CCL has a lump sum turnkey contract with Bechtel Oil, Gas and Chemicals, Inc. (“Bechtel”) for the engineering, procurement and construction of Train 3 of the Liquefaction Project. The EPC contract price for Train 3 of the Liquefaction Project is approximately $2.4 billion, reflecting amounts incurred under change orders through December 31, 2020. As of December 31, 2020, we have incurred $2.4 billion under this contract. CCL has the right to terminate each of the EPC contracts for its convenience, in which case Bechtel will be paid (1) the portion of the contract price for the work performed, (2) costs reasonably incurred by Bechtel on account of such termination and demobilization and (3) a lump sum of up to $30 million depending on the termination date.

Obligations under SPAs

CCL has third-party SPAs which obligate CCL to purchase and liquefy sufficient quantities of natural gas to deliver contracted volumes of LNG to the customers’ vessels, subject to completion of construction of specified Trains of the Liquefaction Project. CCL has also entered into SPAs with Cheniere Marketing, as further described in Note 12—Related Party Transactions.

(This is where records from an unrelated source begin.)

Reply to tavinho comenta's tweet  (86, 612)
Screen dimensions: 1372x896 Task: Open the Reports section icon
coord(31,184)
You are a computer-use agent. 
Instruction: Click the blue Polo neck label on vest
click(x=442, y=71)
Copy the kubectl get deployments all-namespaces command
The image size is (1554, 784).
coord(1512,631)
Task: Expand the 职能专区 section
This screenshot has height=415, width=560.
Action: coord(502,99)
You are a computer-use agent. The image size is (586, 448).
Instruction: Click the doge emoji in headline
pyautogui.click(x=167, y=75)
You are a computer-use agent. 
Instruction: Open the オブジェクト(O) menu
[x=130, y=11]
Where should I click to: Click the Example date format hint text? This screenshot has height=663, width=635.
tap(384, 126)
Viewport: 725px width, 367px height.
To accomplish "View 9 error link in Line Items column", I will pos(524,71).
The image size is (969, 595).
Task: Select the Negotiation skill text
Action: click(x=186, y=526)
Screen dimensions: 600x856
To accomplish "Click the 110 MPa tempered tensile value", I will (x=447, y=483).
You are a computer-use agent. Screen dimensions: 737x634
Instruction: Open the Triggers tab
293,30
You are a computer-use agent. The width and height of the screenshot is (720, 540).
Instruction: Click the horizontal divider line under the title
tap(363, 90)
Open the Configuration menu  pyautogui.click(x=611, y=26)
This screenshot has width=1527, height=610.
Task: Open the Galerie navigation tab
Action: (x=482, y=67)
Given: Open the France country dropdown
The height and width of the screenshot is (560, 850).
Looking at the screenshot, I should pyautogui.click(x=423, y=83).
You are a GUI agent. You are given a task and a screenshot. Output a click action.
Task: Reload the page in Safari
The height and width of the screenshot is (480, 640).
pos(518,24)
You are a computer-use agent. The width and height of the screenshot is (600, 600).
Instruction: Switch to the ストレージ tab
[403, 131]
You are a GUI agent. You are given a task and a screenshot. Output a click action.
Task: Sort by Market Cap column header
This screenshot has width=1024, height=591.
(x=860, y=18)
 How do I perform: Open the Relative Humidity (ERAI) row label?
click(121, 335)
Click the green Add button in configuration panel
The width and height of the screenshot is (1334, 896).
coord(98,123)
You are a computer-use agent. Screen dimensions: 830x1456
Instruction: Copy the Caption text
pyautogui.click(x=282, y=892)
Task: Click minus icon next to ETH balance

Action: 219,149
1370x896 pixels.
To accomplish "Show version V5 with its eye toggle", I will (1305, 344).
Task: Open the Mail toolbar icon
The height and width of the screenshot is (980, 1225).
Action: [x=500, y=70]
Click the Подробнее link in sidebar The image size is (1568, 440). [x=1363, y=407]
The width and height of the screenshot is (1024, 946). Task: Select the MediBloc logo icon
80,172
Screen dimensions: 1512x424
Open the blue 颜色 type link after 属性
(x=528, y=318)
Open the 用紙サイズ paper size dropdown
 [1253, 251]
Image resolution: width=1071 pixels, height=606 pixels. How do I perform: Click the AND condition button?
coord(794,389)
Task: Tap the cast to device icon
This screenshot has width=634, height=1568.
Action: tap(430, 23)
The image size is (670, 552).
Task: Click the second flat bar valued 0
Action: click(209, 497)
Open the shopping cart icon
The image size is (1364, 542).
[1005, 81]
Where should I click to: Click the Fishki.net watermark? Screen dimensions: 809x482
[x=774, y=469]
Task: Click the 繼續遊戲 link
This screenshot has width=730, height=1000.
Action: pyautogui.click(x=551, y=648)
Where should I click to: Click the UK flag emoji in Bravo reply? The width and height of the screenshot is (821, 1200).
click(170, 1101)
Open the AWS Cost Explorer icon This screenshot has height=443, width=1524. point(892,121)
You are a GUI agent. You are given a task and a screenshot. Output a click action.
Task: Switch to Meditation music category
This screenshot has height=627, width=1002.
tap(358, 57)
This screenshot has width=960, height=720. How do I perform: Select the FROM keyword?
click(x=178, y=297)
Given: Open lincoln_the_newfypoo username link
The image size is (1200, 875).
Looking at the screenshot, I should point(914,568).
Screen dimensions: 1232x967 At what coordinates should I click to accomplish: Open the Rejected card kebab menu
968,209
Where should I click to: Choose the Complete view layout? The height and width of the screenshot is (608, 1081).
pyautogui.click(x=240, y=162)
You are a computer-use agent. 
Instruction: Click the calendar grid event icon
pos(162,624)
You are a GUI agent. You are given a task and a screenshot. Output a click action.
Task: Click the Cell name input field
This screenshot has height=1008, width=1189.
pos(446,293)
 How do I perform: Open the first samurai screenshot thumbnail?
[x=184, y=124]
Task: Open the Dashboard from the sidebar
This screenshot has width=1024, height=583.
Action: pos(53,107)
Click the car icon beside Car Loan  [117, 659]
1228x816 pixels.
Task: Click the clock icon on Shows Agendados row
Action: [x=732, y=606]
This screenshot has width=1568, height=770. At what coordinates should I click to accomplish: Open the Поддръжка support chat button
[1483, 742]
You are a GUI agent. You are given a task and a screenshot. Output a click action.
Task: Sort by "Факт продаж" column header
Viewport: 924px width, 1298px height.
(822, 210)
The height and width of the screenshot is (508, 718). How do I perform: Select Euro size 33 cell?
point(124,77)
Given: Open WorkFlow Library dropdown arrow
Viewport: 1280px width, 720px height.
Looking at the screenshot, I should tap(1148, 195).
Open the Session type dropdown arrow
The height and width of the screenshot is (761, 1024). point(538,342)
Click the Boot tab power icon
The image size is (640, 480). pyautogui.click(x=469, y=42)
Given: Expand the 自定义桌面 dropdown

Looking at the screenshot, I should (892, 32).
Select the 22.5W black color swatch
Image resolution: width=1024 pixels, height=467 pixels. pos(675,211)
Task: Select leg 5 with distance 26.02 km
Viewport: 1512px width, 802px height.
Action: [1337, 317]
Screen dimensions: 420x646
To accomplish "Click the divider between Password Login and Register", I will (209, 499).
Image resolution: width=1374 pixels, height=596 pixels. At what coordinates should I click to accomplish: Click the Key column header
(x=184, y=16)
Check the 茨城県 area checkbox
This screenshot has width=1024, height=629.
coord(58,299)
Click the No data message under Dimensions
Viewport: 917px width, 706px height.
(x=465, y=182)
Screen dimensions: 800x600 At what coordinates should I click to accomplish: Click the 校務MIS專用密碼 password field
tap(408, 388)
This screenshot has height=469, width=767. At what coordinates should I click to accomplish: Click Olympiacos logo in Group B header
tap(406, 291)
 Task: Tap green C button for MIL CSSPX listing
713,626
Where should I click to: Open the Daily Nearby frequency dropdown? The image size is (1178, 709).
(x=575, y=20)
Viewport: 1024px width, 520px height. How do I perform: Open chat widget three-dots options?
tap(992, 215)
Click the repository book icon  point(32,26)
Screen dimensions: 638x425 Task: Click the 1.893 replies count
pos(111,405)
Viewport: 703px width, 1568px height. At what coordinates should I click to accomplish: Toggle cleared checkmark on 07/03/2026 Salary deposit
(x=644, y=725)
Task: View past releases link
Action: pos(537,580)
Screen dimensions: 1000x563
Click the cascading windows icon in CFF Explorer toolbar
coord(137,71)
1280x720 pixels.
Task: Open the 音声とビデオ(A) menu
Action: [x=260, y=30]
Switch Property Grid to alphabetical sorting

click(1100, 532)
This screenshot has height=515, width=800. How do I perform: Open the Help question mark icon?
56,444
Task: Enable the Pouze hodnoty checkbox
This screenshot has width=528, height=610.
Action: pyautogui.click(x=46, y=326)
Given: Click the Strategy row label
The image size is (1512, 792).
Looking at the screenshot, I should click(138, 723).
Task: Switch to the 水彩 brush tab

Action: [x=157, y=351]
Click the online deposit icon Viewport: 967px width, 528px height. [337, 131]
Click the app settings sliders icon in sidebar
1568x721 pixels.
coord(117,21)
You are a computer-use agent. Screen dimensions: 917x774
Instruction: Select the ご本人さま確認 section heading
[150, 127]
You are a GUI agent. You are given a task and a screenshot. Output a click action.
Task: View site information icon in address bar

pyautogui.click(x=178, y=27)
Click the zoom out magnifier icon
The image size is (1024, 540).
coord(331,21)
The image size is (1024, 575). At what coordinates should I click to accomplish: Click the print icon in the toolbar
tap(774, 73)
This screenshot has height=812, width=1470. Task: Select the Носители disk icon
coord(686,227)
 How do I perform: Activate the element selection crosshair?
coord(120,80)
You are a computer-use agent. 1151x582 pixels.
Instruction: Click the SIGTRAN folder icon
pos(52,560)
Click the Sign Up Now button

Obligations under Natural Gas Supply, Transportation and Storage Service Agreements

CCL has physical natural gas supply contracts to secure natural gas feedstock for the Liquefaction Project. The remaining terms of these contracts range up to 10 years, some of which commence upon the satisfaction of certain events or states of affairs. As of December 31, 2020, CCL had secured up to approximately 2,938 TBtu of natural gas feedstock through natural gas supply contracts, a portion of which are considered purchase obligations if the certain events or states of affairs are satisfied.years.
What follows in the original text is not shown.